Kwangmin Kim - Kohavi Ch.22.3 — Rule-of-Thumb · Ecosystem Value

1 정의

정의: Rule-of-Thumb (Ecosystem Value of an Action)

leakage 가 의심되는 action 의 downstream impact 를 사전 calibration 한 multiplier 로 보정 (Kohavi, Tang, Xu, 2020, Ch.22; Tutterow and Saint-Jacques 2019).

1.0.0.1 형식적 표현

특정 action \(a\) (예: 메시지 보냄) 의 총 효과 = 1 차 + downstream:

\[\text{TotalValue}(a) = \text{Direct}(a) + \sum_j m_{a \to j} \cdot \text{Down}_j(a)\]

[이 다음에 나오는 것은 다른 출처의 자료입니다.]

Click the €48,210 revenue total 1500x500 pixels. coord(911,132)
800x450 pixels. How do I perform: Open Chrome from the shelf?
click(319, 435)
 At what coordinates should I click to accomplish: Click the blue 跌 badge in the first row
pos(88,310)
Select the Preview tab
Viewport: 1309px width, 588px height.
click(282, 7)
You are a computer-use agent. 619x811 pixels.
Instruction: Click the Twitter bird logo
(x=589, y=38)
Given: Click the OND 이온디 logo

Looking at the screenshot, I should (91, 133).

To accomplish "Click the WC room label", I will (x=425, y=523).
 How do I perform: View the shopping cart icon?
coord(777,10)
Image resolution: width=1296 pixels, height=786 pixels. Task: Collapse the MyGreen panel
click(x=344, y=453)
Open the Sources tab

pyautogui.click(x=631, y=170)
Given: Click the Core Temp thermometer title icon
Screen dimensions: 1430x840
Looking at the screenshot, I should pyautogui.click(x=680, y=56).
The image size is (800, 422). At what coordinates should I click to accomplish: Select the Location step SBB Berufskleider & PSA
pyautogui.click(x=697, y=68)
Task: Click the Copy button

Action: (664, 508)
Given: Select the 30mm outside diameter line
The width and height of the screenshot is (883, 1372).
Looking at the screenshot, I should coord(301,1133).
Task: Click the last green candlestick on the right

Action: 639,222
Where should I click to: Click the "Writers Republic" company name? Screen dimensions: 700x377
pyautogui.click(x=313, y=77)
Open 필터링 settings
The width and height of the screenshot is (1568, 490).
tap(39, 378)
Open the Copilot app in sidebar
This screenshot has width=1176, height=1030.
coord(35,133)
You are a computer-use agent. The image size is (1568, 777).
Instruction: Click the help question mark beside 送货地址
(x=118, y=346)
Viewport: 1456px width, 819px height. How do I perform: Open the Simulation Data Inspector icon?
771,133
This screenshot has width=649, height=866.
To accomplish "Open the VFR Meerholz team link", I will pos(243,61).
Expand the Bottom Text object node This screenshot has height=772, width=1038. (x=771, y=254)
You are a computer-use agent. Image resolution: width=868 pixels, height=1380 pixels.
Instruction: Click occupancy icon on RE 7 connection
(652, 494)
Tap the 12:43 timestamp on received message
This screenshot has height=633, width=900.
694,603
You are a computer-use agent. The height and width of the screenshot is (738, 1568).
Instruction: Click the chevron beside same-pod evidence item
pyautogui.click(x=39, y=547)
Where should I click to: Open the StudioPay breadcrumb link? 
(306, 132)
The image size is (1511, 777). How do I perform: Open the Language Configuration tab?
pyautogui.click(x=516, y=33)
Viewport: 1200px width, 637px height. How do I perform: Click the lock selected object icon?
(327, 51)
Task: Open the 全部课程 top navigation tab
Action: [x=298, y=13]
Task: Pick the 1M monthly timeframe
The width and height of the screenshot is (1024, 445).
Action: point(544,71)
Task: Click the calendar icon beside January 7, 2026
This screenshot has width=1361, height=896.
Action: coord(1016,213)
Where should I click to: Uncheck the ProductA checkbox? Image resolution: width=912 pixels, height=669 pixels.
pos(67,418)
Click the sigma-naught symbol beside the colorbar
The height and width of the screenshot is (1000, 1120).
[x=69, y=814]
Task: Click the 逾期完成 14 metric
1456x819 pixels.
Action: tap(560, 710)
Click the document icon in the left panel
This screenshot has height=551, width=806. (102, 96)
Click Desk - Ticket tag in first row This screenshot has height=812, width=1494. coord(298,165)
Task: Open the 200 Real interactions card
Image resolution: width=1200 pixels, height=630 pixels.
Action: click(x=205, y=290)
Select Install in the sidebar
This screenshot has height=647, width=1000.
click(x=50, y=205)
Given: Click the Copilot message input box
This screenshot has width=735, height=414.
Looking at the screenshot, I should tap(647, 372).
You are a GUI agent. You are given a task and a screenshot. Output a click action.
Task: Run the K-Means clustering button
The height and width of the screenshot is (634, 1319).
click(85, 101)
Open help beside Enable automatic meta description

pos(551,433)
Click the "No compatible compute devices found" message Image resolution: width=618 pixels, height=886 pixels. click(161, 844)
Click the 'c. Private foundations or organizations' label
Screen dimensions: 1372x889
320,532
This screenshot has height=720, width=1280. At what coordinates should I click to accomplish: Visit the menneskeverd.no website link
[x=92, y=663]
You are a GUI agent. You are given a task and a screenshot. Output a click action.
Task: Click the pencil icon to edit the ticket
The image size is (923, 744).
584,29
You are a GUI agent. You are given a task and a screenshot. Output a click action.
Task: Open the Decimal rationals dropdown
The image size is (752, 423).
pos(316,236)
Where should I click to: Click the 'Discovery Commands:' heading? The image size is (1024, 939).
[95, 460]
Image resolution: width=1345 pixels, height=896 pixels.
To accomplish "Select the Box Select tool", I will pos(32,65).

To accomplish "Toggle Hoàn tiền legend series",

\(m_{a \to j}\): action \(a\) 가 downstream metric \(j\) 에 끼치는 multiplier (historical experiment 들 로 calibrated)
\(\text{Down}_j(a)\): \(a\) 발생 시 metric \(j\) 의 응답 expectation

1.0.0.2 분석 절차

action \(a\) 의 1 차 metric (예: messages sent) delta 측정
downstream metrics (replies, sessions, retention) delta 측정
pre-calibrated multipliers \(m\) 적용
ecosystem-corrected delta 계산

직관

Rule-of-thumb 의 사고:

Bernoulli randomization 은 sample 크고 power 좋음 — 포기 하기 아쉽다
하지만 leakage 로 인해 1 차 metric 의 delta 만 보면 underestimate
해결: downstream metric 도 같이 측정 + historical multiplier 로 보정

비유: 사진 찍을 때 직접 빛 만 보지 말고 반사 빛 도 함께 측정. 두 빛을 알면 진짜 풍경 의 밝기 를 추정 가능.

2 왜 필요한가

다른 isolation 방식 의 한계

방식	한계
Splitting resources	shared machines, training data 의 일부만 적용 가능
Geo-based	sample size 가 지역 수 로 제한 → variance 증가
Time-based	시간 효과 강해 적용 어려움
Network-cluster	dense graph 에서 isolation 불완전
Ego-centric	구현 복잡, ego/alter 분리 필요

2.0.0.1 Bernoulli 의 장점

sample size 최대 (모든 사용자 단위)
구현 단순 (기존 randomization 재사용)
power 좋음

2.0.0.2 Rule-of-thumb 의 위치

Bernoulli 유지 + post-hoc downstream 보정 = sample size 최대 + leakage 부분 보정. 실험 의 대부분 에 적용 가능.

3 1차 vs Downstream Metric

정의

3.0.0.1 1 차 metric (first-order action)

사용자 가 직접 수행하는 action
예: 메시지 보냄, post 함, like 함, invitation 보냄

3.0.0.2 Downstream metric

1 차 action 에 반응 하는 metric
예: 받은 메시지 의 reply, post 의 like·comment, invitation 의 accept

3.0.0.3 LinkedIn 의 사례 (Barrilleaux and Wang 2018)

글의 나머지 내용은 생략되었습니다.